# so what is the diffrence in the putters?



## LukeD (Aug 24, 2011)

im know this is probably a silly question for some but was wondering about something.
as some know i got a set of Ping G10 clubs on the way but im lacking a putter...the guy did not have one so ill have to round one up to use for now.
my question is what is the main diffrence if there is one on some of the putters that have the large long heads vs jsut a normal style putter...some i have seen have a very large head and i would guess its becasue of weight distribution maybe?
is it just one of those things that you have to try some to find what feels good to you.
could someone maybe clear this up for me by chance?

Im planning on going up to golf galaxy and golf smith and Dicks sporting goods to see if i can pick up a cheap putter to at least be able to play with but would like to at some point pick up a nice one to use so was courious on what the diffrence in them is


----------



## Big Hobbit (Nov 2, 2010)

Putters are like shoes. You may get the right size, and they may even feel comfy but if it doesn't work for you you'll fall out with it pretty quick. Try the tradidtional types, and the branding iron types. Whichever one does the business is the one to buy irrespective of how it looks.

Just one pointer on making sure the putter you choose has its sweetspot where its marked, grip the putter half way down the grip between finger and thumb with the putter face facing you at about chest height. Tap the face of the putter with a finger right where the sweetspot is supposed to be. If the putter doesn't twist in your grip, and it moves away from you without oscillating it is balanced, and marked correctly for the sweetspot. Try tapping it towards the toe and you'll find out what the twisting motion is, and also how the putter behaves if you hit it off centre.


----------



## Sam Snead (Aug 18, 2011)

Yeah it is just one of this things you find out through play.

The biggest difference I have found with putters is the weight and balance. Another thing to look out for is if the putter is offset meaning the shaft is situated in front of the putter head. 

The biggest problem for me with a putter has always been the feel. When I just started up the game I used a Progen putter with a plastic insert which was cheap and was ok for while. Then I started experimenting with other putters I found the ball came of putter faces with a milled finish much better. Now I have the sexy taylormade Imola 8 putter. Feel is the main factor with a putter


----------



## LukeD (Aug 24, 2011)

thanks a bunc for the info fellas. i did pick up a cheap putter to use for a while yesterday at golfsmith for $10 in the used bin.
also used a few of the nicer putters while i was there and i could see where people say its all about feel...piced up a few and didnt like the feel of them at all...then a few jsut felt really nice...when i get a little more experience ill be picking up a nicer one


----------



## FrogsHair (Mar 4, 2010)

Cheap putter can be a bargain. The putter I am using right now came out of a bargain bin. I still think to get most out of a putter, the end user should have a "putter fitting" to match up with their own putting stroke with a specific putter. In a fitting the golfer may find they putt better with blade, or maybe a mallet type. Also with today's well manicured greens, I don't think a putter with a lot of loft is that big of deal anymore. The loft on my putter is some where between 1-2 degrees. With minimal loft I don't have to worry about ball skidding before it starts actually rolling. One good test while in a pro shop is to putt balls off the toe, center, and heel of the putter. When you find a putter that sends the ball reasonably straight, with minimal skidding, off all three face positions, that's a well balanced putter. That's the reason I pick the putter I have out of the bargain bin.

▶ **Set problem 1**
From the records, copy the lines from the one containing "Given: Tap the switch camera rotate icon" through the one containing "(x=134, y=91)", inclusive, keeping each line unchanged.
The putter discussion and the records that follow it were taken from unrelated sources.

▶ **Input records**
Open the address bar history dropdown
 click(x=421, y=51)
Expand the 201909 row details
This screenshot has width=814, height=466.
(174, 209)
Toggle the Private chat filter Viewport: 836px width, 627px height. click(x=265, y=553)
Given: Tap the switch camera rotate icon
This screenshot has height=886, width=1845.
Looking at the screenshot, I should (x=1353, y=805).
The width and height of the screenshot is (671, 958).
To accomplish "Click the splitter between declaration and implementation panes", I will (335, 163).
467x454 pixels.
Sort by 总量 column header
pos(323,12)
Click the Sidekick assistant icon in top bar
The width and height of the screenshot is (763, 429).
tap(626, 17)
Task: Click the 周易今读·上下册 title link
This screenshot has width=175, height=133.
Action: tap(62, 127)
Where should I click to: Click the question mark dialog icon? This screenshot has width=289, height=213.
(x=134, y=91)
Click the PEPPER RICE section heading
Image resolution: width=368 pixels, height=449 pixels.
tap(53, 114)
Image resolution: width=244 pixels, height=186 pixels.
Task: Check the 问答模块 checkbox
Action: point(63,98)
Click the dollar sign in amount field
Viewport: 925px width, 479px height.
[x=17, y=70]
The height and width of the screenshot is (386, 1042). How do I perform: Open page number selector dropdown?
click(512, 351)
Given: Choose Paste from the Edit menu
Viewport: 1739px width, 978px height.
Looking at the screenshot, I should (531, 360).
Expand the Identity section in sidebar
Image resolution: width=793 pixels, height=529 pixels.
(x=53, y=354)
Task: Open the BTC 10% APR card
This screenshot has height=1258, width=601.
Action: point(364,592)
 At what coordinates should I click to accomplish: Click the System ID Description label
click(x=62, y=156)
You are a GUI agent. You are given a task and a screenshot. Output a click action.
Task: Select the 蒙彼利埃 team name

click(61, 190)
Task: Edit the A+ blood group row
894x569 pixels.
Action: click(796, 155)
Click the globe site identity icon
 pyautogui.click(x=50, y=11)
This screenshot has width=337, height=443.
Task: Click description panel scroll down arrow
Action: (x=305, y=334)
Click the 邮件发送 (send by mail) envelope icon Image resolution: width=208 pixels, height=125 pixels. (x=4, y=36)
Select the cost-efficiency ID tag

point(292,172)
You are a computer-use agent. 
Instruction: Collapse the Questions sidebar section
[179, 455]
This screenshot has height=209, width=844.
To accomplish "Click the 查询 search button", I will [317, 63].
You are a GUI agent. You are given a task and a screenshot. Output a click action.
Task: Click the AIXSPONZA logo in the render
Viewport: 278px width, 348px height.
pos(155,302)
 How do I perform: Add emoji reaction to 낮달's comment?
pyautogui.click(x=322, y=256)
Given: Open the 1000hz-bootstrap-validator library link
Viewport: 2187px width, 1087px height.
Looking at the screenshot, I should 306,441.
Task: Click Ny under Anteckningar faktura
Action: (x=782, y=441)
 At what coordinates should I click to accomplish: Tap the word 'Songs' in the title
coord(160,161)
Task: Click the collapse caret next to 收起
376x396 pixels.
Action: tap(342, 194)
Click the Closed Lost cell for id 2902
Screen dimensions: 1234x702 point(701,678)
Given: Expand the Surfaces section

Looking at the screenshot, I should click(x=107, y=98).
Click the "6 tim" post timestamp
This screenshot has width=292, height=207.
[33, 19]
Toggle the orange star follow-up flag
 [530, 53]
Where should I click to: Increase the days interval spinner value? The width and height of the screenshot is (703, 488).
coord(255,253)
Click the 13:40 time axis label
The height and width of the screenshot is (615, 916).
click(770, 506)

▶ **Set problem 2**
Translate this sentence from the putter discussion into Spanish: "The putter I am using right now came out of a bargain bin."

▶ **Reply 1**
Given: Tap the switch camera rotate icon
This screenshot has height=886, width=1845.
Looking at the screenshot, I should (x=1353, y=805).
The width and height of the screenshot is (671, 958).
To accomplish "Click the splitter between declaration and implementation panes", I will (335, 163).
467x454 pixels.
Sort by 总量 column header
pos(323,12)
Click the Sidekick assistant icon in top bar
The width and height of the screenshot is (763, 429).
tap(626, 17)
Task: Click the 周易今读·上下册 title link
This screenshot has width=175, height=133.
Action: tap(62, 127)
Where should I click to: Click the question mark dialog icon? This screenshot has width=289, height=213.
(x=134, y=91)

▶ **Reply 2**
El putter que estoy usando ahora mismo salió de un contenedor de ofertas.